Ogni tanto un esercizio di sano realismo non farebbe male a noi granata, soprattutto quando dobbiamo misurare la forza economica del Toro. A prescindere dalla simpatia verso il nostro presidente (ognuno la pensa come gli pare), rimane il fatto che i conti Cairo lì sa fare. I risultati di RCS parlano chiaro e i soci del primo gruppo editoriale italiano sanno che se si producono utili di solito arrivano i dividendi.
Il Toro ha, al contrario, una situazione debitoria pesante, frutto dei mancati ricavi causa Covid, di investimenti sbagliati che hanno bruciato il tesoretto delle plusvalenze di Petrachi, di costo del personale esagerato. Non a caso il Torino è ricorso a due prestiti bancari di complessivi 30 milioni di euro.
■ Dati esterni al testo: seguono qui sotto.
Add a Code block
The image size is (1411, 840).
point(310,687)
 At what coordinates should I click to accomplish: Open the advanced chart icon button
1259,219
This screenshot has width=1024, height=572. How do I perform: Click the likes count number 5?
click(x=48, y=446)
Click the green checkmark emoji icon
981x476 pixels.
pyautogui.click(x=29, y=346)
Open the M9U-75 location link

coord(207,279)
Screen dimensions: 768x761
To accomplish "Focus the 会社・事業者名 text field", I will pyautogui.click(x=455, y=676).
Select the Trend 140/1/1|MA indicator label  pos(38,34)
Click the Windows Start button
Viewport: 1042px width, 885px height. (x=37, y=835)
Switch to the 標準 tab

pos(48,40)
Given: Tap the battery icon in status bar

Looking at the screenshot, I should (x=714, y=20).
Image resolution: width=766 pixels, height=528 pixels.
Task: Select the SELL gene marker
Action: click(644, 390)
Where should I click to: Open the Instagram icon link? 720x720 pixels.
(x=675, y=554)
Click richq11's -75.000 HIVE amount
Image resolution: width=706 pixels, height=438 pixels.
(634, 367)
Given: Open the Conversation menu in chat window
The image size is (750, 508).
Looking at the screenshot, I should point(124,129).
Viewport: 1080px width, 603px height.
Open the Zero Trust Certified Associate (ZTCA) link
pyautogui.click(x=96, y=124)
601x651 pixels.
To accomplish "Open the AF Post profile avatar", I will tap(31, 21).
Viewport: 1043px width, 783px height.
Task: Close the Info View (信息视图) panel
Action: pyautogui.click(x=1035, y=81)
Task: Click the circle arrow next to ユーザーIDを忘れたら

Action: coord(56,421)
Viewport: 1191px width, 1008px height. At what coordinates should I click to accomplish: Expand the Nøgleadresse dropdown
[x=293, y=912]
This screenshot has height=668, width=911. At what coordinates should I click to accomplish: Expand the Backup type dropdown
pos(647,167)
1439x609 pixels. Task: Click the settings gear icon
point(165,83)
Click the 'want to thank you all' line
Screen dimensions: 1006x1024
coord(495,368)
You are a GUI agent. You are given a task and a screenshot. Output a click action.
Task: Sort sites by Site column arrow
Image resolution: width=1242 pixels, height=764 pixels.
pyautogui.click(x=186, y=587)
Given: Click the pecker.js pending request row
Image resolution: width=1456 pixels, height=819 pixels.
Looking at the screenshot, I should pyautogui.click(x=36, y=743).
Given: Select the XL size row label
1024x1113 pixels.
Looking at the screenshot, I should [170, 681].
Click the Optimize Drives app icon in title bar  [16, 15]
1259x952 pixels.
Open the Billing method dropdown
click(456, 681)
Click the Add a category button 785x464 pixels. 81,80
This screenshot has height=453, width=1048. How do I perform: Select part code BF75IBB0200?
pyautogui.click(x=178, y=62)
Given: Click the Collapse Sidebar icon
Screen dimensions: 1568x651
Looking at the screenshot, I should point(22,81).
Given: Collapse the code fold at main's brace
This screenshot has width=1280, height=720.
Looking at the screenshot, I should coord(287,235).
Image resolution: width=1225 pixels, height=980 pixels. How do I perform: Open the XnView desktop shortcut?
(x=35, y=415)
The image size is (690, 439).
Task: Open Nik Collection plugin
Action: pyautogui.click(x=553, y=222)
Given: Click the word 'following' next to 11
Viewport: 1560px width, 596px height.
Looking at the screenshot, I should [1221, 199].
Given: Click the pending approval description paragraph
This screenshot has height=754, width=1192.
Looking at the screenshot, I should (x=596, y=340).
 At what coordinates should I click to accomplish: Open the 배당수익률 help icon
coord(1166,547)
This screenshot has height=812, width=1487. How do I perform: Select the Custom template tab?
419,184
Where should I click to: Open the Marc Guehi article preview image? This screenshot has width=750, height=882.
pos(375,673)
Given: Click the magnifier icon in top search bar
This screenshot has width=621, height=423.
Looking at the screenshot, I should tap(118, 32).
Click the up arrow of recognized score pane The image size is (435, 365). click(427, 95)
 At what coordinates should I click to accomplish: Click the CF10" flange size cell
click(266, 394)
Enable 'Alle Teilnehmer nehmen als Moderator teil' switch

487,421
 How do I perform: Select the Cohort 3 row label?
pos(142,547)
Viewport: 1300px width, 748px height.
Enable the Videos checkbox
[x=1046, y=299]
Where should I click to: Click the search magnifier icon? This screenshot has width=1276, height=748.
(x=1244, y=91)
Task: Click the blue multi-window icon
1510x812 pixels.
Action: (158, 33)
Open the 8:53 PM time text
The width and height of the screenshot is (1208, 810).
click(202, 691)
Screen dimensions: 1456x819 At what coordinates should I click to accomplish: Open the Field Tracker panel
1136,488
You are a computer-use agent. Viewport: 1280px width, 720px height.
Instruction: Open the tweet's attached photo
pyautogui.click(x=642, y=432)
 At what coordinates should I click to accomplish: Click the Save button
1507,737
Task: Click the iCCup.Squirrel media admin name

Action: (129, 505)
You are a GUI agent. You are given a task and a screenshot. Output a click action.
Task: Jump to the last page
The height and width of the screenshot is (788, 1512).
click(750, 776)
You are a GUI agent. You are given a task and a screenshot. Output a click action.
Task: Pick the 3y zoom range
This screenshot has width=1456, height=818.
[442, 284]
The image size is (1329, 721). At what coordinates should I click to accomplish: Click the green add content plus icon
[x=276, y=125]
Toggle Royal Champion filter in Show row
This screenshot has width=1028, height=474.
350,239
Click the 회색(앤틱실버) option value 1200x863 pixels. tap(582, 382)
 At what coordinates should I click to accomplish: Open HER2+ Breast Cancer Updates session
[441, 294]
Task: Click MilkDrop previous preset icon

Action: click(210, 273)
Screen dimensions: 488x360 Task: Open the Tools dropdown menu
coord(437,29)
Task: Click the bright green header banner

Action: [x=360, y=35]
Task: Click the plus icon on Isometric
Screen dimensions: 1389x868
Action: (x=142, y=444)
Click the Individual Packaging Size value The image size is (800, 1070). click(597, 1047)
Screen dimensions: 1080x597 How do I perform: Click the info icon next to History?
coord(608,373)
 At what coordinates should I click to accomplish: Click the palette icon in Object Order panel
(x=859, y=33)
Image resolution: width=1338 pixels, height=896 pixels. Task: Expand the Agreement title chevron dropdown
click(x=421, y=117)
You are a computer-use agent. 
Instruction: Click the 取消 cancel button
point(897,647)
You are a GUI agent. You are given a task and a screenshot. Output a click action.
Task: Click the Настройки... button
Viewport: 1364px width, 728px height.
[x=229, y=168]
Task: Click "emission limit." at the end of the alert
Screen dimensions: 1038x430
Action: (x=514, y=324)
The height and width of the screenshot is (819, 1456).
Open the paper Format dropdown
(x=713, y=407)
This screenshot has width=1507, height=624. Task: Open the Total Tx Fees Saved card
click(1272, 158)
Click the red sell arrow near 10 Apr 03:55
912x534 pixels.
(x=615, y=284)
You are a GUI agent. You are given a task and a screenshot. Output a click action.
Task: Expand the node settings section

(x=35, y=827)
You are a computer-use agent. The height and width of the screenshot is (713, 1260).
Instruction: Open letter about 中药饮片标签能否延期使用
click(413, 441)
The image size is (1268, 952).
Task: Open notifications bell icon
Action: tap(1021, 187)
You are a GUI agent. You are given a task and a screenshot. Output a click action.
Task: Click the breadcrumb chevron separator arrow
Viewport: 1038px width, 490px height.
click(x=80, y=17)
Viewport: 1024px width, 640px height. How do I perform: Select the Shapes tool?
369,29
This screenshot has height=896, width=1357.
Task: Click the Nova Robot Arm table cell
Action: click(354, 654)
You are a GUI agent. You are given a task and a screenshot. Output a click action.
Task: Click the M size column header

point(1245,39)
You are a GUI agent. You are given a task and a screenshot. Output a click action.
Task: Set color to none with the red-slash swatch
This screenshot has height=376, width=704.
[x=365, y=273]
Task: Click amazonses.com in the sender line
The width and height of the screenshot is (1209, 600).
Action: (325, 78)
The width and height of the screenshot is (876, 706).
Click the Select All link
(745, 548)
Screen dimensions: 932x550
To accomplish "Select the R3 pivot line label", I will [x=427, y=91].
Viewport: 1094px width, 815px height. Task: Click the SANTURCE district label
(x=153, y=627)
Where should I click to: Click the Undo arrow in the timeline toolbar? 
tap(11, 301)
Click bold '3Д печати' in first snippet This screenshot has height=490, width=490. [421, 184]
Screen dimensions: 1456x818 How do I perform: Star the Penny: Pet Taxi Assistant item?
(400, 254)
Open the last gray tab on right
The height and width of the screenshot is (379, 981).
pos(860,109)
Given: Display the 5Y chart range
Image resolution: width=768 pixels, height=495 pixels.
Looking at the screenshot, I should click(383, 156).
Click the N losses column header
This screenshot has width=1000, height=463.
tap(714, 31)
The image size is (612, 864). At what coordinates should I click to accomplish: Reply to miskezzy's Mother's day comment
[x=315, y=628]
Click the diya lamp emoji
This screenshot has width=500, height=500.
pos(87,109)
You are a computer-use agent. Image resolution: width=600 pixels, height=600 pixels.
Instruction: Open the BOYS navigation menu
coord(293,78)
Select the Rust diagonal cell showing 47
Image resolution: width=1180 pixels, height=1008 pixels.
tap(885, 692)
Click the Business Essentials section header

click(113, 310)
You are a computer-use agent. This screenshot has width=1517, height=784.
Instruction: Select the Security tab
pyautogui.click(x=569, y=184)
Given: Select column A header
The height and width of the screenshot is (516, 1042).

Il primo è revolving, il secondo contratto di finanziamento a lungo termine di importo complessivo pari ad Euro 15 milioni con periodo di preammortamento di 24 mesi e rimborso in 12 rate di Euro 1.250 mila ciascuna, con scadenza dal 31 dicembre 2022 e fino al 30 settembre 2025.
In sostanza da gennaio 2023 il Toro dovrà pagare una rata mensile pesantissima.
In questo contesto quindi che mercato si può fare? Quello dei "pagherò", se la controparte li accetta. Ecco le difficoltà per chiudere le operazioni Praet, Joao Pedro, laurentie, Solet. Operazioni che comportano una spesa di quasi una quarantina di milioni di euro. Che il Toro non ha. Quindi cosa succederà? Qualcuna di queste andrà in porto ma non tutte. E soprattutto solo dopo aver venduto Bremer. Prima manco parlarne.